Exact estimation is based on exact probability statements that are valid for any sample size. In contrast, approximate estimation is based in asymptotic theory. In math, an asymptote is a real-valued function with a curve that gets closer to the axis as the value along the axis approaches infinity, though it will never touch the axis. Consider the inverse of n, which is 1/n. No matter how large n becomes, the result will never equal zero, but it 'asymptotically' approaches zero.
If n is the sample size, then bias due to sample size is a function of 1/sqrt(n), if an asymptotic method is used for numerical approximation. As the sample size, n, becomes larger, the bias decreases. Therefore, a sample size of, say, n=10, is too small in frequentist inference, most of which consists of Maximum Likelihood Estimation (MLE). MLE relies on normality approximations based on large sample asymptotics. MLE does not obey the likelihood principle, but that is another topic.
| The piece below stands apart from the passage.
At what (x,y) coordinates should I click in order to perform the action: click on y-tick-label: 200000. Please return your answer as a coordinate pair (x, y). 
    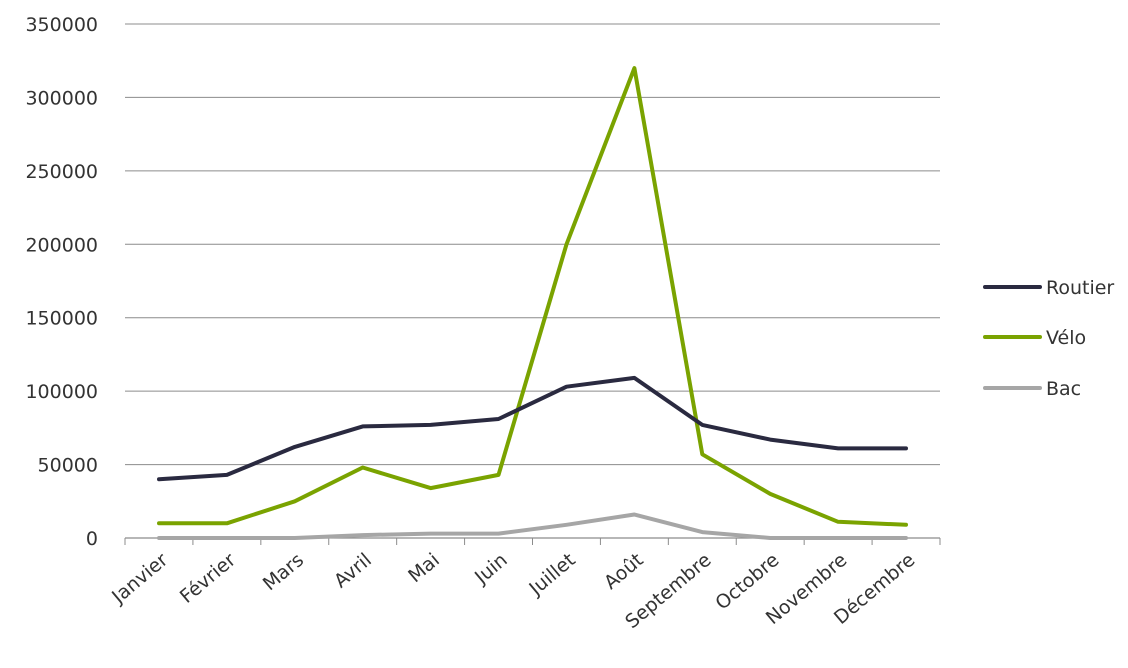
    Looking at the image, I should click on (62, 245).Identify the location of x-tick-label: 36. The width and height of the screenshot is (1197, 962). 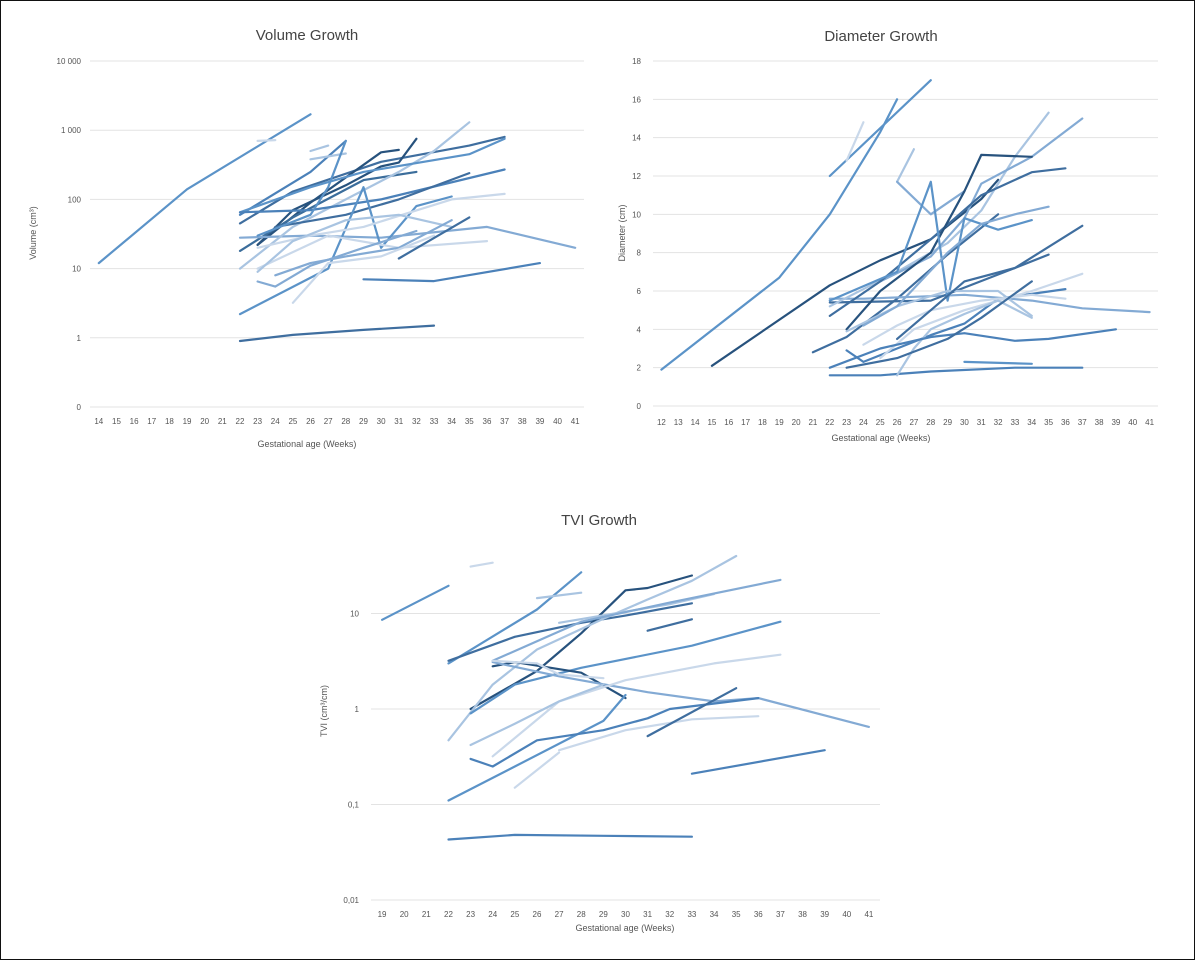
(488, 422).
Bayesian inference with Laplace Approximation also relies on large sample asymptotics, though this method of numerical approximation is becoming popular for other reasons, such as enabling fast Bayesian inference with large data sets (where large sample asymptotics is appropriate).
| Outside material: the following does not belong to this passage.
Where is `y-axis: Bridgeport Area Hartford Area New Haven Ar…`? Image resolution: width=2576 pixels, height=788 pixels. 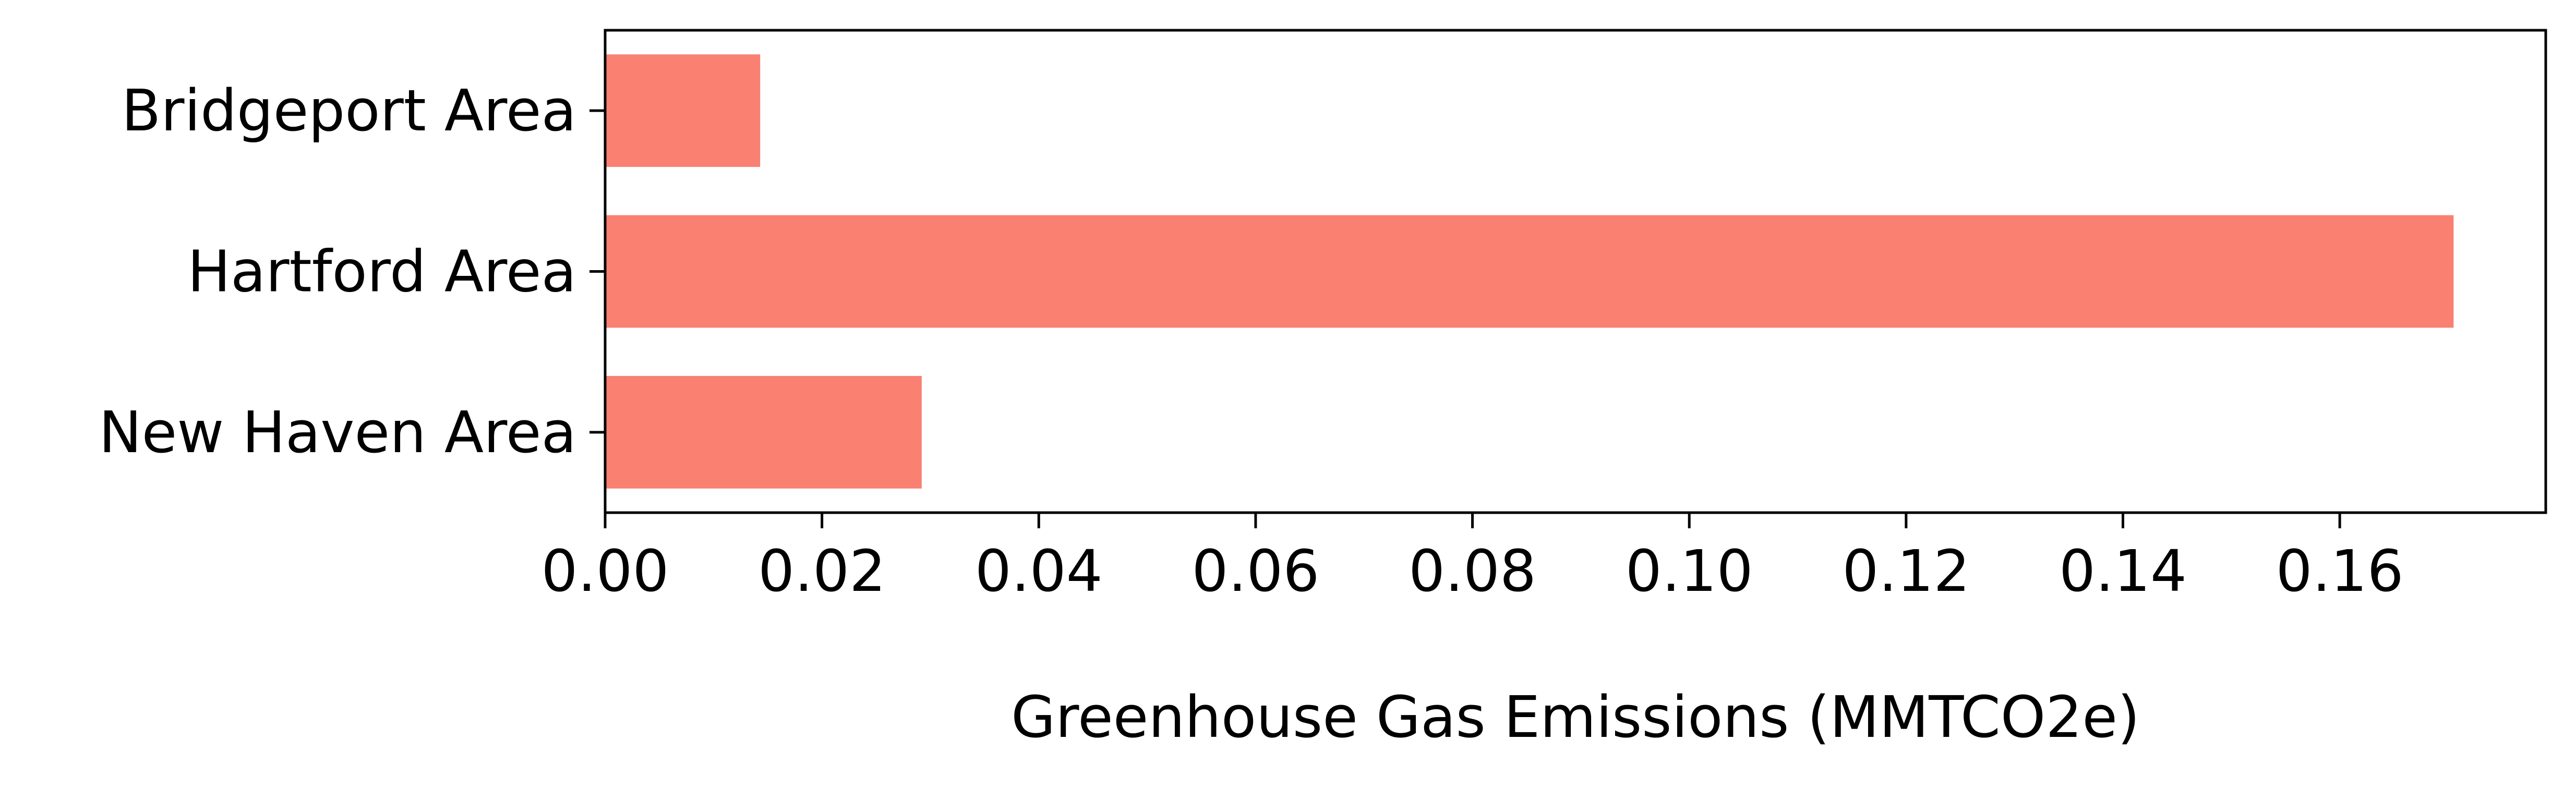 y-axis: Bridgeport Area Hartford Area New Haven Ar… is located at coordinates (352, 272).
However, when this sample size of n=10 is approached with Bayesian inference and estimated with a Markov chain Monte Carlo (MCMC) algorithm, there is no bias due to the small sample size. A small sample will be associated with more uncertainty, but with Bayesian inference from MCMC, there is no small sample bias. In this respect, it is exact estimation, rather than approximate estimation.
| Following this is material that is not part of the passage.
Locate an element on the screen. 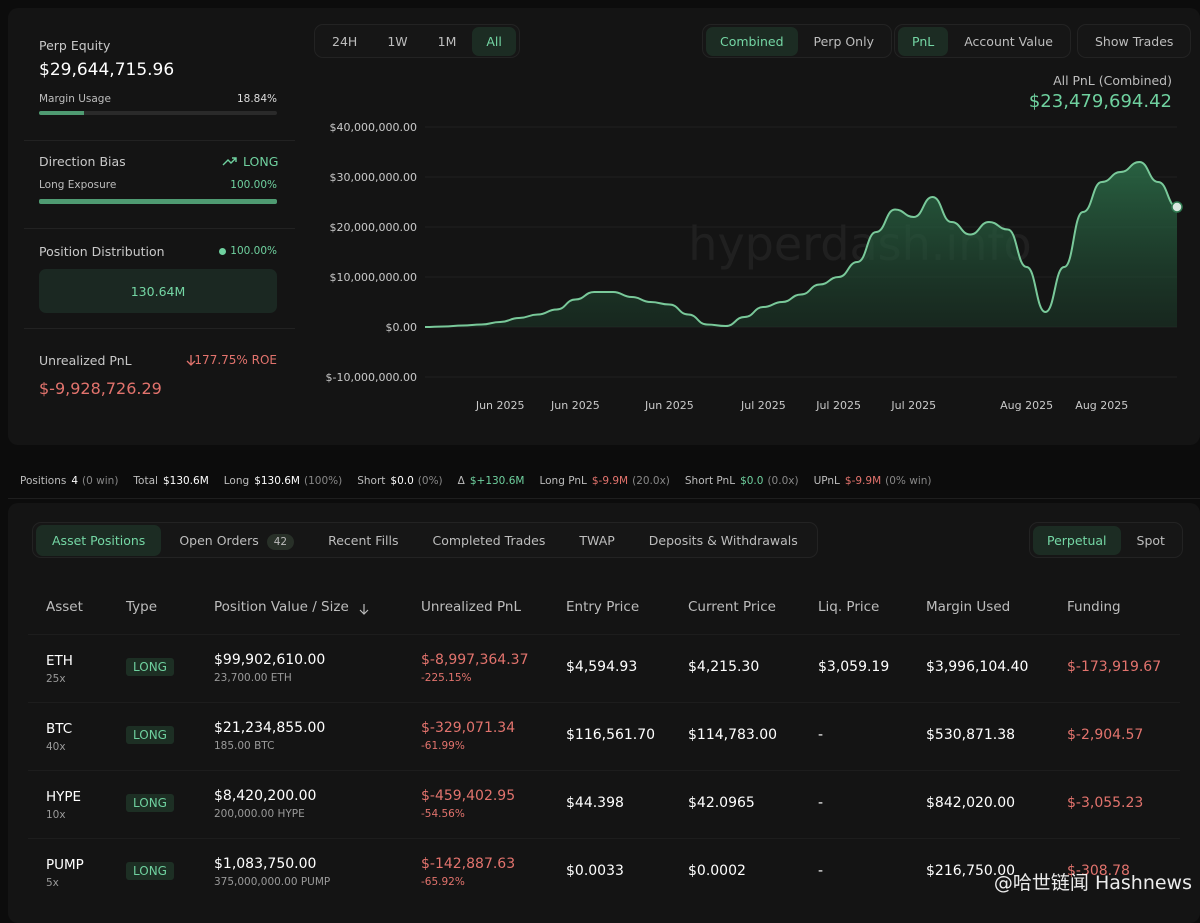 The width and height of the screenshot is (1200, 923). unrealized-pct: -225.15% is located at coordinates (446, 678).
There is, however, an aspect of MCMC that is approximate with respect to large sample asymptotics, but not with respect to the sample size n of data. An MCMC algorithm iterates through successive estimates, and once converged, numerous estimates are used to represent a probability distribution that, say, describes a parameter. Large sample asymptotics, 1/sqrt(n), apply to the accuracy of the description of the probability distribution, given the number of MCMC estimates. But this is not problematic, like large sample asymptotics of sample size n of data. If the number of MCMC estimates is too few, the algorithm can simply continue to iterate from where it left off, until the asymptotic bias is satisfactory.
Approximate estimation is simpler, given a sample size of data. Exact estimation is better.